Among others, quite naturally, the Communists took part in considerable numbers because prominent among the sufferers in Germany were members of the Communist party. Now Communists are in many ways very difficult people to work with. In the first place some of them deliberately use every opportunity of combined effort to proselytise their colleagues and to undermine the influence of the parties from which the combined membership is drawn. But in addition the whole Communist party suffers from the kind of mentality which also prevails in high Conservative quarters in this country, namely, a complete inability to believe that their† can be any faith of value except their own; and accordingly without neccessarily† unfair motives they introduce their own shibboleths on every occasion. So that when a Communist speaker speaks on a non-party platform he does not hesitate to preach the whole milk of the word.

Among other activities of the G.R.C.V.F. was propaganda on behalf of the prisoners in the Reichstag Fire Trial and as this particular work grew in importance the Dimitroff Committee was founded as a kind of sub-committee of the original body.

After this had held one or two meetings I was asked to become Chairman, and after consulting with some of the leading spirits of the R.C.V.G.F. I consented to do so on condition that I entirely reformed the Dimitroff Committee. In fact I gave it an entirely new start and you will remember that I made a fresh appeal to create it and that you and Henry Nevinson kindly gave me your names to do so. The result was highly gratifying and we got a really representative body of men and women as Vice-Presidents taken from all walks of life and all parties, and the Communist element in it was reduced to quite small dimensions. I decided however to retain the name of the Dimitroff Committee taking over in this way the kudos of the old sub-committee. After I had formed this I was just in time to prevent the Communist members of the Dimitroff Committee issuing in its name a manifesto of a largely Communist character: and in loyalty to our Vice-Presidents I have continued to act upon strictly non-party lines. The relationship between the Dimitroff Committee and the R.C.V.G.F. is therefore now entirely different from what it was at the beginning. The R.C.V.G.F. has continued to do some quite useful work but there is no doubt that it is at the present time partially dominated by Communist people and I believe that its foreign associations are almost wholly Communist.
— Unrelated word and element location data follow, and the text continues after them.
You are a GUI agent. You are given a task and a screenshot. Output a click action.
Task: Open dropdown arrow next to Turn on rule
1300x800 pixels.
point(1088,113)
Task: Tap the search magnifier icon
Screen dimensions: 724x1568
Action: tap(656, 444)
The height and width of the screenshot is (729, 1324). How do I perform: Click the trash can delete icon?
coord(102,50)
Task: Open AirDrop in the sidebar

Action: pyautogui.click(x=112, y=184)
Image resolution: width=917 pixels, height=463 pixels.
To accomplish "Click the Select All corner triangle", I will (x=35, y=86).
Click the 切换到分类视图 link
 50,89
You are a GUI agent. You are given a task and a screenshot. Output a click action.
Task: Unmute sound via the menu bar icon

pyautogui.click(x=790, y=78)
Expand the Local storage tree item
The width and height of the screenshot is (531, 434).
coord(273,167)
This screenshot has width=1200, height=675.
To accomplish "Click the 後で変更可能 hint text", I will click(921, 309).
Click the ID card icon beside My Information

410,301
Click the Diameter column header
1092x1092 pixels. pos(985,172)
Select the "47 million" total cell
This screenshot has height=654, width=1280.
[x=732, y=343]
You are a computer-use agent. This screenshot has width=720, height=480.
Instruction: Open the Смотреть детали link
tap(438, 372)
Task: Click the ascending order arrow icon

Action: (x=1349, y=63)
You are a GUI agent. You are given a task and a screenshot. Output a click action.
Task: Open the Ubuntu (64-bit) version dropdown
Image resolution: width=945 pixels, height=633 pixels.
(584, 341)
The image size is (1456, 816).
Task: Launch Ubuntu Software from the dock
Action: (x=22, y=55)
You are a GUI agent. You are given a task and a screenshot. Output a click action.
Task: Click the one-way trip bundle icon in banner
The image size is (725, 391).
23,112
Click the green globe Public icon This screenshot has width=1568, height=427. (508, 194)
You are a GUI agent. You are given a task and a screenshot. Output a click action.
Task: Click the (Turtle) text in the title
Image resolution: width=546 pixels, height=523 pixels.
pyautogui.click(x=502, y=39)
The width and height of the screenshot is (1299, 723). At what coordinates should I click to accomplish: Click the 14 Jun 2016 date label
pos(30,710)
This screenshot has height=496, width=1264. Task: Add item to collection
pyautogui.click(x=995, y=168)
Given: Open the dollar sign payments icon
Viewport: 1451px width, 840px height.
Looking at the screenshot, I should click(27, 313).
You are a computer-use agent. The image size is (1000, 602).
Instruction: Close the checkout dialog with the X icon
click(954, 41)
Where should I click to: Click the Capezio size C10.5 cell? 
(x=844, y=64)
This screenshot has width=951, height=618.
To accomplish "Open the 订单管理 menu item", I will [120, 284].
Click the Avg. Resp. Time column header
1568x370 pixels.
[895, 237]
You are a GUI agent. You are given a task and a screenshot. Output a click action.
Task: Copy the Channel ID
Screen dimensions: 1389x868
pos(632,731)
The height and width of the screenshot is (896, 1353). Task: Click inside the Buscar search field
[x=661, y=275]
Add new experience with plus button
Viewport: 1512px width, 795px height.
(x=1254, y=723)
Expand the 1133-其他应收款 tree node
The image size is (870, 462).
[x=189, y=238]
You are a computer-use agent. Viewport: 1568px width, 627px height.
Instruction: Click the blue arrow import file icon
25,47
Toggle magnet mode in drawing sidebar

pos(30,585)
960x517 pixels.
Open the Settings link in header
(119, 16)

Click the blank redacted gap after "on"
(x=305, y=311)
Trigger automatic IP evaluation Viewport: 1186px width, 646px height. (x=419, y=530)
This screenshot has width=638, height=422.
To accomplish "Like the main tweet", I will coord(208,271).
Meanwhile the Labour Party which has suffered terribly in the past through the underhand methods of the Communists in trying to seduce Labour members from their allegiance by forming pretended non-party organisations, have found it necessary to impose restrictions upon its members in this direction. This I believe to be quite sound. At the same time in my opinion it should be in every case a question of fact. I do not think that the Labour Party ought to prohibit its members from taking part in bona fide non-party or all party organisations, but it is entitled to prohibit them from taking part in organisations which profess to be as above but are in fact Communist bodies acting in disguise.

So far the Labour Party has expressed no criticism of the Dimitroff Committee: but after hearing what was to be said in favour of the R.C.V.G.F. the Executive came to the conclusion that it was largely permeated by Communist influence and that it should be put on the “index”. There was a debate at Southport this year and after hearing Lord Marley and Herbert Morrison the Conference decided by an overwhelming majority to support the Executive. I personally, voted against this decision, but I confess that I think there was a good deal to be said for the majority case.

The result of this decision will be that all Labour candidates and others prominently associated with the Labour Party will have to withdraw from active association with the R.C.V.G.F. otherwise they would be disqualified from their candidature. The consequence of this will be that the R.C.V.G.F. will become even more Communist than it is at present.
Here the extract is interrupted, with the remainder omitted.